LETTER TO THE EDITOR: Society doesn't support, encourage mental illness treatment for men


LTTE


After every mass shooting we try to figure out what made the shooters commit such tragedies. 

I’m stunned that mental illness is not getting the attention it deserves.

I understand Stephen Paddock, the Las Vegas shooter, was not suffering from any mental illness, that we know right now, but there’s an odd similarity in mass shootings.

Paddock was a male. 

The Orlando Pulse Nightclub shooter was a male. 

Sandy Hook, Virginia Tech, Columbine — all the shooters were males.

The Substance Abuse and Mental Health Services Administration concludes roughly 18 percent of adults in America suffer from mental illness. 

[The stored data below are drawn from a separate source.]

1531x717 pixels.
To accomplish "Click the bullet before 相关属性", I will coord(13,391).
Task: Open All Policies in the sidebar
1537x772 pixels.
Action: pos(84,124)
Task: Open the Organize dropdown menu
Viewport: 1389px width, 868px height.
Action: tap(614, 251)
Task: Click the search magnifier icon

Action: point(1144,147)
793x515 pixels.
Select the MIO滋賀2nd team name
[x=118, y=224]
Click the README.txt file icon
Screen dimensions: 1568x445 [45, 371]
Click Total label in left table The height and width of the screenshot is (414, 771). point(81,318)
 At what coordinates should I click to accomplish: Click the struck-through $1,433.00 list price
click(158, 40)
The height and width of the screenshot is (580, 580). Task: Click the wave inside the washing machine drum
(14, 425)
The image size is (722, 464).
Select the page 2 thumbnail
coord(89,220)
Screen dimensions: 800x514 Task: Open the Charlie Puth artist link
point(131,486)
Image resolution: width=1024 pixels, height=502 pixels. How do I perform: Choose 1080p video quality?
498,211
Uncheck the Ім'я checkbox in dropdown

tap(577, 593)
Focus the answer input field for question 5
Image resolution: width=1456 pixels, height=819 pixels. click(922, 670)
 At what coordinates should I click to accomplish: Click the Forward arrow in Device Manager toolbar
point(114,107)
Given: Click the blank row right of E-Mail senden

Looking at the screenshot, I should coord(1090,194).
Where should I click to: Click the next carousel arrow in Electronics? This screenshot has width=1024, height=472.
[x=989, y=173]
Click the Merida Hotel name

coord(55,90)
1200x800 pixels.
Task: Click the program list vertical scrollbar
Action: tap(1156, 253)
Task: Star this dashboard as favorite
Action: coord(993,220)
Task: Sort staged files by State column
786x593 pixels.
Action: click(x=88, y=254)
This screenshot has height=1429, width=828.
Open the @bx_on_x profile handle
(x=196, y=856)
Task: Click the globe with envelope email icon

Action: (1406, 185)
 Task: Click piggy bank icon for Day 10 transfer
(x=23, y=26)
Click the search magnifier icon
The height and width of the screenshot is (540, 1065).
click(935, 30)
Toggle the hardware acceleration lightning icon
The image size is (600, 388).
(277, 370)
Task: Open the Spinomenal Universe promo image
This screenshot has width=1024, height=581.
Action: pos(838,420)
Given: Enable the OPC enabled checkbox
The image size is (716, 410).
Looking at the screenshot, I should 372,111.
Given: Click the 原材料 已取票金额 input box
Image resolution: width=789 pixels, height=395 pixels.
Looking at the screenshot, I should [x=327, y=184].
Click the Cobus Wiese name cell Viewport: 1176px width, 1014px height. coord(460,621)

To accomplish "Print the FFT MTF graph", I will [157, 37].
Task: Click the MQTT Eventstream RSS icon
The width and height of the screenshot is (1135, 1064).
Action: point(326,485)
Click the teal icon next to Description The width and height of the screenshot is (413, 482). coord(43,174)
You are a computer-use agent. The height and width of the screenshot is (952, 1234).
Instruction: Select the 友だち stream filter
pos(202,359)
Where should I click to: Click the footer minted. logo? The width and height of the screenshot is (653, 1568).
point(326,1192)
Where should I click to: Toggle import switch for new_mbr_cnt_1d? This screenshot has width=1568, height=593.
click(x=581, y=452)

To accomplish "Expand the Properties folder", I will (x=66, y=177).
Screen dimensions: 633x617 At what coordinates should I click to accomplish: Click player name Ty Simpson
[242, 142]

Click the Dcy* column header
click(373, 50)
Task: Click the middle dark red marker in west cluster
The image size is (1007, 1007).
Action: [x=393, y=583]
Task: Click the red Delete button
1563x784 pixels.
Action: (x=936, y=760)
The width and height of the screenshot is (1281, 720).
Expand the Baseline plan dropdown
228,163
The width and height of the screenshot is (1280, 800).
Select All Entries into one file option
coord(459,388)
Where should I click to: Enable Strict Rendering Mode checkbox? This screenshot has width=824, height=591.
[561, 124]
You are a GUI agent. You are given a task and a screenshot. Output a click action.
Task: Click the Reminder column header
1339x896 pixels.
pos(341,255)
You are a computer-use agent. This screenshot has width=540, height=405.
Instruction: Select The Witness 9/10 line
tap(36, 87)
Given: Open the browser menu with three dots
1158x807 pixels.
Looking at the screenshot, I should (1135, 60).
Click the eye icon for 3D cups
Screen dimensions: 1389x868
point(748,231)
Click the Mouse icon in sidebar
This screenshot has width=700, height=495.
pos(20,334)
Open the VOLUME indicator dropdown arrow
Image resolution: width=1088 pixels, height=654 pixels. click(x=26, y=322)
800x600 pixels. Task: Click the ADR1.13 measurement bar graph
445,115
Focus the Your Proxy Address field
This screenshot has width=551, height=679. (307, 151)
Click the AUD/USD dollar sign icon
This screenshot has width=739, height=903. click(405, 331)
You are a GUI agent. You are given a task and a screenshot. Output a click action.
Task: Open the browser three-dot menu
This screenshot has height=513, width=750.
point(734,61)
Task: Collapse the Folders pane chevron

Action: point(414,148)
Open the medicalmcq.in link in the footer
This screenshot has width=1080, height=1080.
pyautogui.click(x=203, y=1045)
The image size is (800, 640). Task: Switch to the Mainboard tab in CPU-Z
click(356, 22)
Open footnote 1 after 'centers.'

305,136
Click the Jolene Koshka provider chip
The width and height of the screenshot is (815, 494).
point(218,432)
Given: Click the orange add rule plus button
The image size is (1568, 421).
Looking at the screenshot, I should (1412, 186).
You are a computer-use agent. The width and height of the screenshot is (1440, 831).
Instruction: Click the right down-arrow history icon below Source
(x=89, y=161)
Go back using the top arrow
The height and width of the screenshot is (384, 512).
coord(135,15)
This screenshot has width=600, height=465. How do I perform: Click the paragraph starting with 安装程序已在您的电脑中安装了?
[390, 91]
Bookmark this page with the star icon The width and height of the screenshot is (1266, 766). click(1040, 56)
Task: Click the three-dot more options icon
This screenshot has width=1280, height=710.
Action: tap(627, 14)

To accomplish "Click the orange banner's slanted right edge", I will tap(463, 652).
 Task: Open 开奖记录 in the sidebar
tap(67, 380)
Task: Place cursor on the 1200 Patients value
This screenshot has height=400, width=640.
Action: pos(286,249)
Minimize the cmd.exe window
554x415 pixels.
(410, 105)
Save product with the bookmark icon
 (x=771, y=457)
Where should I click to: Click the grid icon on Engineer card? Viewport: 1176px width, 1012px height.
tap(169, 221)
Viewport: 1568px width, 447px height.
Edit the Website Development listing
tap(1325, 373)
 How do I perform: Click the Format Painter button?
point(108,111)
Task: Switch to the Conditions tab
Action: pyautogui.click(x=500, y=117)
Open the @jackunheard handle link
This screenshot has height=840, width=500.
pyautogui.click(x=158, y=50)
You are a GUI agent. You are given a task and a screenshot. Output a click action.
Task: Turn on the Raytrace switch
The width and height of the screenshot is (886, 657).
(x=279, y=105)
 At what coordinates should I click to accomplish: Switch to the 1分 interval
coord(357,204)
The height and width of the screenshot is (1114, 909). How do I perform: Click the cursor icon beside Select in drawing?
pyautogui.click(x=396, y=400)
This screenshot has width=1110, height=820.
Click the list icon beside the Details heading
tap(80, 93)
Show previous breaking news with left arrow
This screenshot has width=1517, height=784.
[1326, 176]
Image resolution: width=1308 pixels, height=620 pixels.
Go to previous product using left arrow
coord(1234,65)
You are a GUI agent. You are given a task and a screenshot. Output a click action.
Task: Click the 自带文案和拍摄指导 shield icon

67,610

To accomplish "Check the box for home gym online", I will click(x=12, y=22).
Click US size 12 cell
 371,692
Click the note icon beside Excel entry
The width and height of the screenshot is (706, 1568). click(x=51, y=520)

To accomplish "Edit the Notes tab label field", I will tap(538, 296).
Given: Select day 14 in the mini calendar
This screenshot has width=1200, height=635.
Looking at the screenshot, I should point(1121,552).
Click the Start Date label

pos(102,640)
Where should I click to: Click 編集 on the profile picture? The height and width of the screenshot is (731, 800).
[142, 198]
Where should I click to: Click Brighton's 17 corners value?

Fortunately, we live in a progressive time where mental illness is no longer stigmatized the way it was in the past. 

But why is it still swept under the rug by many, especially for a particular group of people?

According to Time magazine, 98 percent of attackers in mass shootings are historically male. 

Since 1966, only three women have committed the same actions. Men are also responsible for 90 percent of homicides in the U.S. 

This is not to blindly state men are violent. 

Anyone, regardless of gender, can commit violent acts and crimes. 

Instead, this is a wake-up call to the unfair norms society expects of men when it comes to mental health.

In a report by Psychology Today, three-quarters of suicide victims in the U.S. are men. 

It’s estimated every 20 minutes a man commits suicide. 

Also mentioned in the report, men are less likely to seek treatment for mental illness. 

I stopped and thought about it, then I realized how true it is in my life.

My friend group is predominantly male. 

Whenever they talk to me about their feelings, it breaks my heart when they feel the need to apologize. 

It’s concerning to know that I’m not the first, or last, person they have apologized to for doing something so natural. 

They should have right to cry, rant, vent or say whatever is plaguing them like I and any other woman can without being judged. 

It made me realize how men are told to never talk about their feelings in fear of appearing weak and vulnerable to their peers. 

They’re told to suck it up when their emotions get the best of them. 

Meanwhile, it seems, women are free to be emotional and discuss their issues.

In a world where majority groups are constantly being told to “check their privilege,” people start to forget men do face real problems. 

When a man speaks up, the general response he now gets is, “What issues do you have?” 

Society forgets men go through the same mental and emotional obstacles everyone else does.

If you are suffering from mental illness, do not be afraid to speak up about it. 

There are many ways to seek treatment for it. Central Michigan University has a counseling center on campus for students located in Foust Hall. 

The Listening Ear Crisis Center in Mount Pleasant has a 24/7 hotline you can reach at (989) 772-2918.

There is always the National Suicide Prevention Lifeline at 1-800-273-8255.

The more we make mental illness a less taboo subject for everyone, including men, the more society can move forward and evolve.

Please, never think you are alone or can’t seek help.